Issue Plaintiff's Argument Defendant's Argument Held
Whether the court has bid-protest jurisdiction under 28 U.S.C. § 1491(b)(1) to review Education’s refusal to issue award-term extensions Plaintiffs argued the agency’s decision to award extensions was a procurement/award decision subject to § 1491(b)(1) and alleged violations of procurement rules (e.g., competitive range, disparate treatment) Government argued the decision was contract administration under existing TO terms (H.4) and thus governed by the CDA, not the court’s bid-protest jurisdiction Court held it lacked jurisdiction under § 1491(b)(1); the matter is contract administration and outside bid-protest jurisdiction, so complaints dismissed
Whether award-term extensions constituted new contracts or procurements triggering procurement rules (e.g., competitive range) Plaintiffs contended extensions were effectively new awards or a down-select requiring procurement protections Government contended extensions were continuations under existing TO clauses (no change in scope, no source selection/discussions) Court held extensions were not new procurements; no competitive range or down-select occurred
Whether plaintiffs could invoke procurement statutes (CICA, FAR concepts) to challenge the decision Plaintiffs invoked FAR/CICA concepts (past performance, disparate treatment) to characterize the decision as a procurement Government said FAR/CICA concepts did not apply because there were no proposals, price/technical evaluations, or negotiated source selection Court held procurement statutes/concepts did not apply and plaintiffs’ regulatory arguments were misplaced
Whether plaintiffs waived any protest rights by failing to challenge earlier solicitation terms Plaintiffs argued their challenge now was timely and focused on agency action in 2015 Government noted waiver doctrine (Blue & Gold) could bar late challenges to solicitation terms Court did not decide waiver; dismissal rested on lack of jurisdiction rather than waiver determination

Key Cases Cited

  • Lockhart v. United States, 546 U.S. 142 (Sup. Ct.) (context on Dept. of Education/FSA authority over student loans)

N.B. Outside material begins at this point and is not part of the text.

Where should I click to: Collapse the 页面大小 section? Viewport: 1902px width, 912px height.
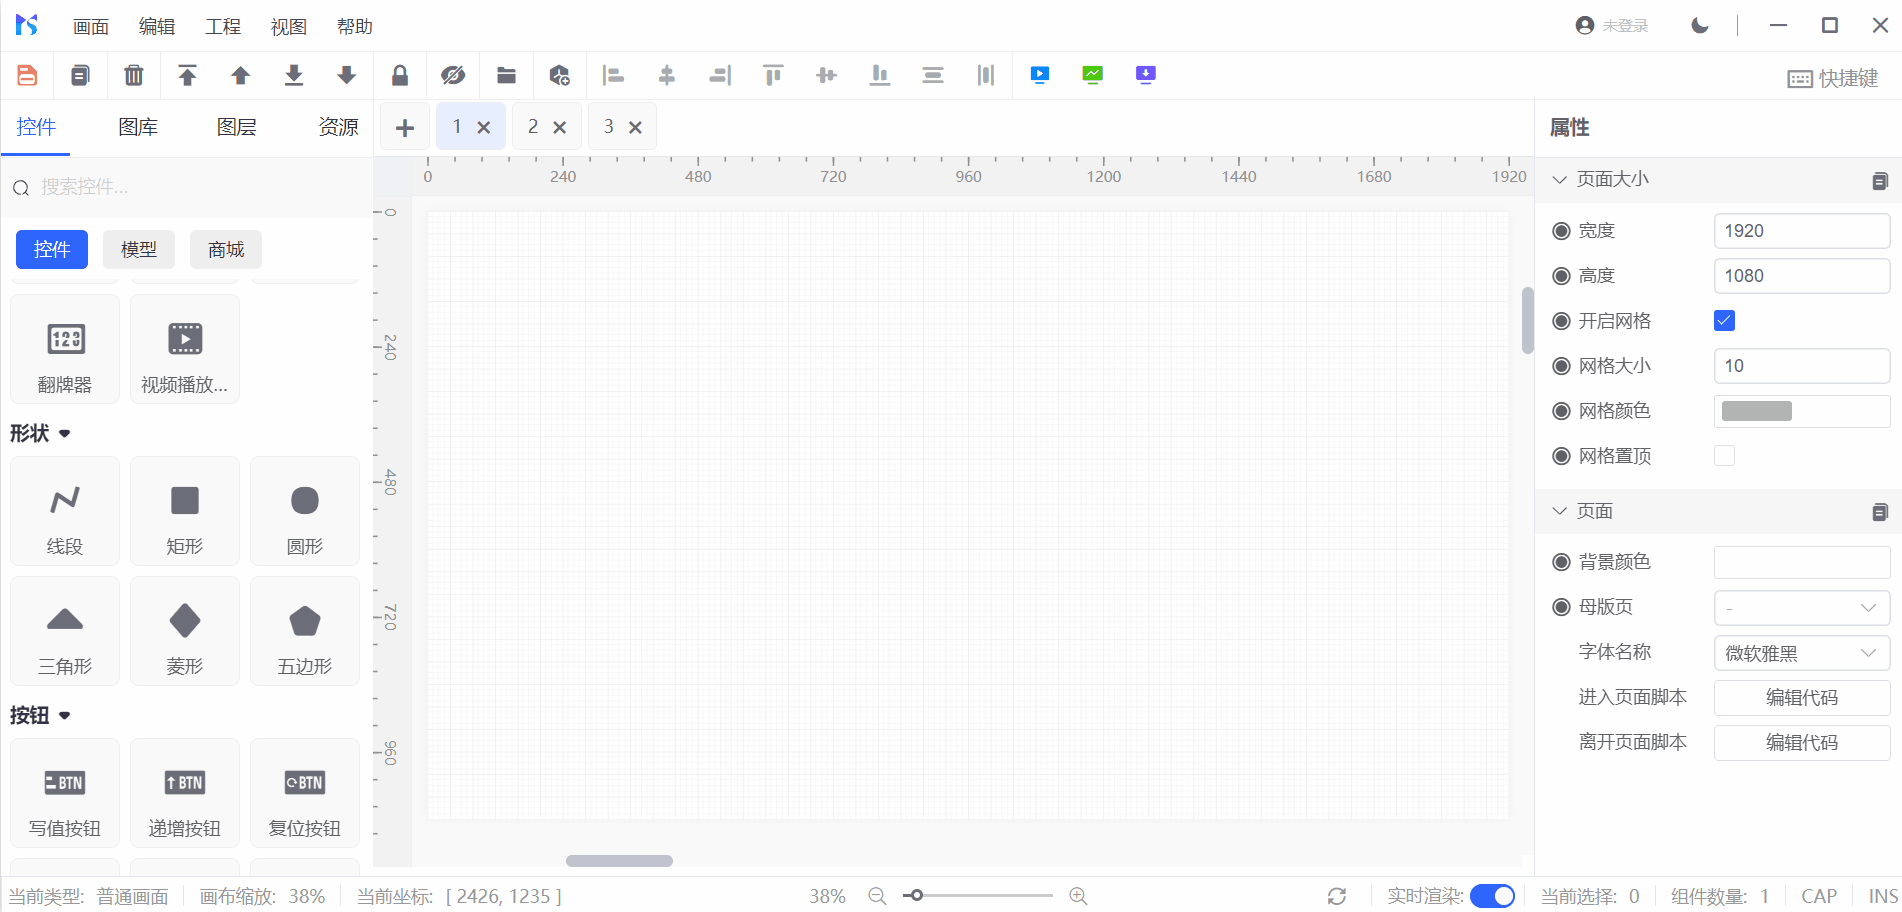click(x=1559, y=180)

  • United States v. Sherwood, 312 U.S. 584 (Sup. Ct.) (sovereign immunity principle: United States must consent to suit)
  • Dalton v. Sherwood Van Lines, Inc., 50 F.3d 1014 (Fed. Cir.) (CDA is exclusive remedy for contract-administration disputes)
  • RAMCOR Serv. Group, Inc. v. United States, 185 F.3d 1286 (Fed. Cir.) (scope of court of federal claims bid-protest jurisdiction)
  • Distributed Solutions, Inc. v. United States, 539 F.3d 1340 (Fed. Cir.) (limitations on bid-protest jurisdiction over contract-administration matters)
  • Blue & Gold Fleet L.P. v. United States, 492 F.3d 1308 (Fed. Cir.) (waiver doctrine for challenges to solicitation terms)
  • Data Monitor Sys., Inc. v. United States, 74 Fed. Cl. 66 (Fed. Cl.) (court lacks jurisdiction to enjoin contract termination; exemplifies contract-administration exclusions)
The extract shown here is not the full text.